En fait, des écologistes forestiers pensent de plus en plus que la récolte de bois et la plantation d’espèces mieux adaptées aux conditions climatiques et environnementales futures sont souhaitables pour maintenir une forêt en santé et résiliente face aux changements globaux.

Alors, pourquoi donc les réglementations municipales sur l’abattage d’arbres en milieu forestier sont-elles de plus en plus contraignantes? Principalement, parce que l’effet des coupes sur le paysage est désagréable aux yeux des citoyens, d’autant plus si elles se produisent chez leur voisin. De plus, on redoute l’impact sur les cours d’eau ou les potentiels de chasse. Toutefois, la récolte forestière sur une propriété privée dépasse rarement quatre hectares, selon un calendrier de travaux qui diffère d’un propriétaire à l’autre.

La recherche du compromis appelle donc un meilleur dialogue entre les rédacteurs de ces réglementations et les représentants de propriétaires forestiers. Ces derniers pourront faire visiter des forêts bien aménagées et d’autres qui ne le sont pas, pour
montrer le résultat d’un travail bien fait. Je peux garantir qu’après cette initiation, de nombreux profanes en foresterie demanderont davantage de travaux forestiers bien planifiés.

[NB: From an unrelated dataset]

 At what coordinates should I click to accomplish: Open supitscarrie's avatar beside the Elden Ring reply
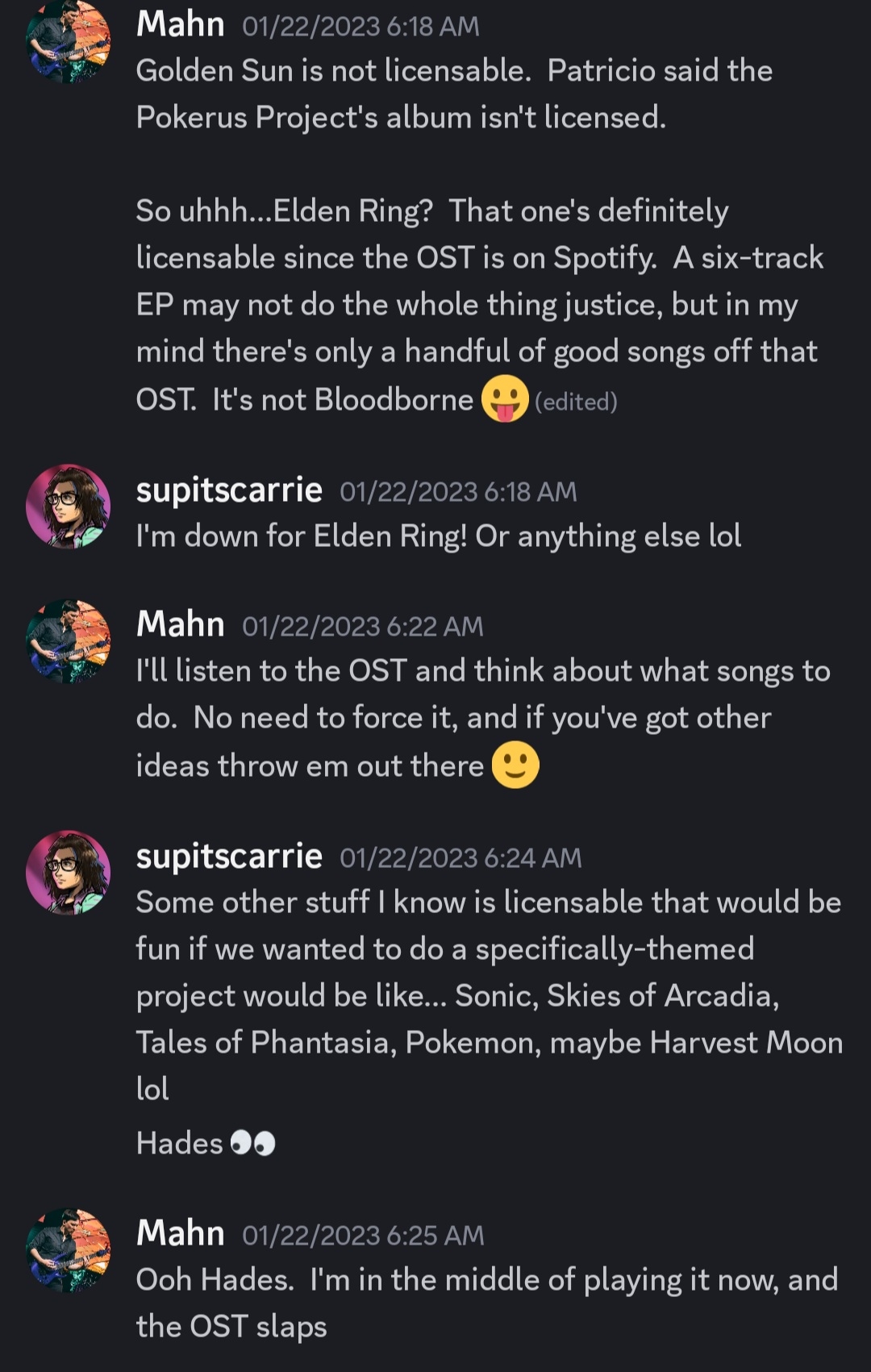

Malheureusement, établir des lieux de rencontre avec les associations de propriétaires forestiers apparaît une tâche insurmontable lorsqu’on sait qu’il y a plus de 800 municipalités rurales au Québec pouvant appliquer leur propre réglementation en milieu forestier.

De nombreux acteurs proposent donc que la rédaction des réglementations sur l’abattage d’arbres se fasse à l’échelle des MRC pour réduire ces lieux de discussion à environ 80 à travers le Québec. Nous pensons que cette proposition respecte le pouvoir municipal qui conservera la mainmise sur la rédaction et le contrôle des réglementations sur l’abattage d’arbres en milieu forestier.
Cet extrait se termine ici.